Versorgungsengpass in Sachsen-Anhalt: Immer weniger Ärzte für Schwangerschaftsabbrüche

Dominik Hübenthal
Weniger Ärzte für Schwangerschaftsabbrüche in Sachsen-Anhalt

Die medizinische Versorgung für ungewollt schwangere Frauen in Sachsen-Anhalt wird zunehmend schwieriger. Die Zahl der Fachärztinnen und Fachärzte, die Schwangerschaftsabbrüche durchführen, sinkt seit Jahren kontinuierlich. Dies führt in einigen Regionen zu eklatanten Versorgungslücken und stellt betroffene Frauen vor große Herausforderungen.

Drastischer Rückgang bei autorisierten Fachärzten

Wie aus einer aktuellen Antwort der Landesregierung auf eine Kleine Anfrage der Grünen-Landtagsfraktion hervorgeht, ist die Anzahl der berechtigten Mediziner in den vergangenen Jahren stark gesunken. Während im Jahr 2017 noch 40 Ärztinnen und Ärzte über eine entsprechende Genehmigung verfügten, ist diese Zahl mittlerweile auf unter 30 gefallen. Besonders in ländlichen Regionen spitzt sich die Lage zu: In manchen Landkreisen gibt es nur noch einen einzigen Arzt, der diese Eingriffe vornimmt. Im Landkreis Mansfeld-Südharz gibt es laut Angaben der Landesregierung bereits seit 2023 gar keinen Frauenarzt mehr mit einer solchen Genehmigung.

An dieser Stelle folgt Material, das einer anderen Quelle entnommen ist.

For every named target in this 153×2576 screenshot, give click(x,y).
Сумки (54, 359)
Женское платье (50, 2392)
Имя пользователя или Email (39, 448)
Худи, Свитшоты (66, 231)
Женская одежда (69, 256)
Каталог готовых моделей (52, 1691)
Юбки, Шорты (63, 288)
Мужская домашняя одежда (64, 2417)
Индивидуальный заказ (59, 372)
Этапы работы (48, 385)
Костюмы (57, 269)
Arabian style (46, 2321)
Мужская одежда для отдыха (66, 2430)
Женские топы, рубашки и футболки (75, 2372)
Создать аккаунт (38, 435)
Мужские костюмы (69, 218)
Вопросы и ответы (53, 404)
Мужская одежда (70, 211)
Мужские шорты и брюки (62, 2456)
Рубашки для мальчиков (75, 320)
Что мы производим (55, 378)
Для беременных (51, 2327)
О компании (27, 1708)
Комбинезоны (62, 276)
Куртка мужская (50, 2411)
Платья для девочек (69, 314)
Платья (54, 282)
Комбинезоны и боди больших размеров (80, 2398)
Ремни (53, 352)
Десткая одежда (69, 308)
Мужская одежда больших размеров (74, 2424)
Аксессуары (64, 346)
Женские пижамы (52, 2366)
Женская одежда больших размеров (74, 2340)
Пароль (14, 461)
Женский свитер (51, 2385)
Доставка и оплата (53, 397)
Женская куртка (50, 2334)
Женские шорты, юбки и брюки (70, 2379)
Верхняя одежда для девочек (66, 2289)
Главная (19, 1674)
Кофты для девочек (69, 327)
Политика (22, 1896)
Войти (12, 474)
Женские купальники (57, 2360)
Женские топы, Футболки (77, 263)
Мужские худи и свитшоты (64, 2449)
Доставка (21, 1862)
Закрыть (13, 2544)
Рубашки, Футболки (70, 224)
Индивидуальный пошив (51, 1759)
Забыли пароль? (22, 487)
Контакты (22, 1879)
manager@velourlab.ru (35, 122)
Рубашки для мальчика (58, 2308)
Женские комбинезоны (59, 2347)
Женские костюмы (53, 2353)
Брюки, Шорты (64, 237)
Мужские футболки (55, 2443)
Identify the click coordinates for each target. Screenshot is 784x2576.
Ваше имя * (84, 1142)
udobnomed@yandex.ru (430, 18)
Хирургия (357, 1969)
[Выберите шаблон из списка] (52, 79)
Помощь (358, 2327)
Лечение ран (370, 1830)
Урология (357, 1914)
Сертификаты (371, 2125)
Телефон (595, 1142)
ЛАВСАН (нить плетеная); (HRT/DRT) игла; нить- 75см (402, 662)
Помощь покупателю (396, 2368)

Gravierende Folgen für ungewollt Schwangere

Susan Sziborra-Seidlitz, die gesundheitspolitische Sprecherin der Grünen in Sachsen-Anhalt, bezeichnet diese Entwicklung als äußerst besorgniserregend. Wenn immer weniger Praxen entsprechende Eingriffe anbieten, wächst die Belastung für die Frauen enorm. Zu den konkreten Hürden gehören:

  • Lange Anfahrtswege: Frauen müssen oft weite Strecken in andere Landkreise oder Städte auf sich nehmen.
  • Verzögerte Termine: Betroffene müssen häufig mehrere Praxen abtelefonieren und lange auf einen Termin warten, was bei einem zeitkritischen Eingriff psychisch extrem belastend ist.
  • Fehlende Wahlmöglichkeiten: Die freie Wahl der ärztlichen Betreuung ist in vielen Regionen faktisch nicht mehr gegeben.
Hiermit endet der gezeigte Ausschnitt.